I love playing golf, but I hate hitting irons.
One day, I heard somebody talk about the key to better iron play. “Get rid of the darn things,” he said. I did, and my golf game improved dramatically with my odd assortment of fairway woods.
The same principal can apply to elections in Idaho. Get rid of the darn things – at least as they are now. General elections at the top of the ticket have all the suspense of old communist Russian ballots, where only one name counts – the one with the “R” label. Democrats have become irrelevant. But as bad as general elections are, primary elections are worse. The voting turnout in late May is disgustingly low – especially with the closed primaries. But the open primaries also were a disaster in terms of low turnout.

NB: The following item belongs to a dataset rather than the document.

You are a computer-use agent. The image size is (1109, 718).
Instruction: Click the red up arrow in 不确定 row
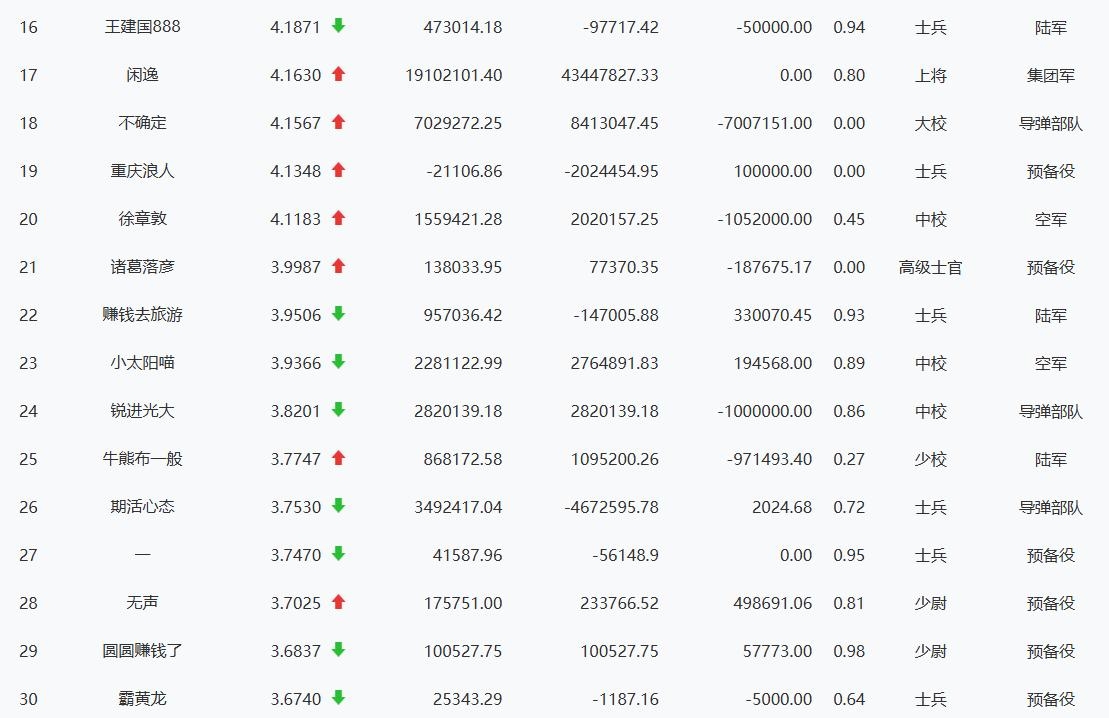point(338,122)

Secretary of State-elect Lawerence Denney has said he favors eliminating primary elections and letting the parties figure out how to nominate their candidates. Actually, he’s on the right track because it’s ridiculous for the state to be spending money on primary elections that draw less than 20 percent of eligible voters. Since some 80 percent of the people have made it clear they don’t want to exercise their right to vote, then maybe they should lose that right. If nothing else, the howls of protest would offer some entertainment value.
A better idea is to find something else that does work. Oregon voters rejected an interesting idea that is used in Washington and some other states: End closed primaries and open the elections to all comers. The top two vote-getters for a given office would square off in the general election.
That means, two Republicans could be running against one another in a general election – which often would be the case in Idaho. If the top-two format were used in Idaho in the governor’s race, Gov. Butch Otter might have been going against Republican State Sen. Russ Fulcher instead of Democrat A.J. Balukoff. Voters in rural Idaho – which holds all the power in elections – then would have a real choice.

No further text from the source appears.